[Word and element pointing entries]
------------------------------

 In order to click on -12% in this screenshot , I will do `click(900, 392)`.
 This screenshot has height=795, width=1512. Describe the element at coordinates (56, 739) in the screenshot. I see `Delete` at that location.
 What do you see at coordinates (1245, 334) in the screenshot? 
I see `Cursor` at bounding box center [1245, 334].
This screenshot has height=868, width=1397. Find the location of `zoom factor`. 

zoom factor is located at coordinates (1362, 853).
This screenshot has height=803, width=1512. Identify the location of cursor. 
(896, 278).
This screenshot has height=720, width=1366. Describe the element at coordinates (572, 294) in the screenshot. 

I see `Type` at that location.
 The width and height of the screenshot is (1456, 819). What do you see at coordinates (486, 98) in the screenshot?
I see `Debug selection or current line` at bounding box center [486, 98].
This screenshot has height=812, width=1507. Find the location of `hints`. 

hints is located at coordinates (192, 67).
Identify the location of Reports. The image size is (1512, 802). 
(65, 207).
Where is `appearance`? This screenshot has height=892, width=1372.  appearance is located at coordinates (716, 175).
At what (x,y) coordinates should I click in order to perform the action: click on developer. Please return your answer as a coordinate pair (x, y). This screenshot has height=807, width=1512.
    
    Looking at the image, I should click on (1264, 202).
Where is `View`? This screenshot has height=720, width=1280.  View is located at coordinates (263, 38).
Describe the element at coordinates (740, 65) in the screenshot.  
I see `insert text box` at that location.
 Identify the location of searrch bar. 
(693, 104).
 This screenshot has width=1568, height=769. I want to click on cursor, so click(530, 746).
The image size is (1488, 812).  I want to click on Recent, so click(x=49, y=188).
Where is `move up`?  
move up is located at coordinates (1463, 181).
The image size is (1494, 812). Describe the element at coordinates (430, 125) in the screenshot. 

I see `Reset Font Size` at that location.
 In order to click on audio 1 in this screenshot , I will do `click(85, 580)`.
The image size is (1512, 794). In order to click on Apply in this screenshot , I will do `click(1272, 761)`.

------------------------------

▸ EXERCISE DETAILS:
Revise the lines above by replacing "Find the location of" with "Locate" wherever it occurs, leaving everything else unchanged.

▸ EXPECTED OUTPUT:
 In order to click on -12% in this screenshot , I will do `click(900, 392)`.
 This screenshot has height=795, width=1512. Describe the element at coordinates (56, 739) in the screenshot. I see `Delete` at that location.
 What do you see at coordinates (1245, 334) in the screenshot? 
I see `Cursor` at bounding box center [1245, 334].
This screenshot has height=868, width=1397. Locate `zoom factor`. 

zoom factor is located at coordinates (1362, 853).
This screenshot has height=803, width=1512. Identify the location of cursor. 
(896, 278).
This screenshot has height=720, width=1366. Describe the element at coordinates (572, 294) in the screenshot. 

I see `Type` at that location.
 The width and height of the screenshot is (1456, 819). What do you see at coordinates (486, 98) in the screenshot?
I see `Debug selection or current line` at bounding box center [486, 98].
This screenshot has height=812, width=1507. Locate `hints`. 

hints is located at coordinates (192, 67).
Identify the location of Reports. The image size is (1512, 802). 
(65, 207).
Where is `appearance`? This screenshot has height=892, width=1372.  appearance is located at coordinates (716, 175).
At what (x,y) coordinates should I click in order to perform the action: click on developer. Please return your answer as a coordinate pair (x, y). This screenshot has height=807, width=1512.
    
    Looking at the image, I should click on (1264, 202).
Where is `View`? This screenshot has height=720, width=1280.  View is located at coordinates (263, 38).
Describe the element at coordinates (740, 65) in the screenshot.  
I see `insert text box` at that location.
 Identify the location of searrch bar. 
(693, 104).
 This screenshot has width=1568, height=769. I want to click on cursor, so click(530, 746).
The image size is (1488, 812).  I want to click on Recent, so click(x=49, y=188).
Where is `move up`?  
move up is located at coordinates (1463, 181).
The image size is (1494, 812). Describe the element at coordinates (430, 125) in the screenshot. 

I see `Reset Font Size` at that location.
 In order to click on audio 1 in this screenshot , I will do `click(85, 580)`.
The image size is (1512, 794). In order to click on Apply in this screenshot , I will do `click(1272, 761)`.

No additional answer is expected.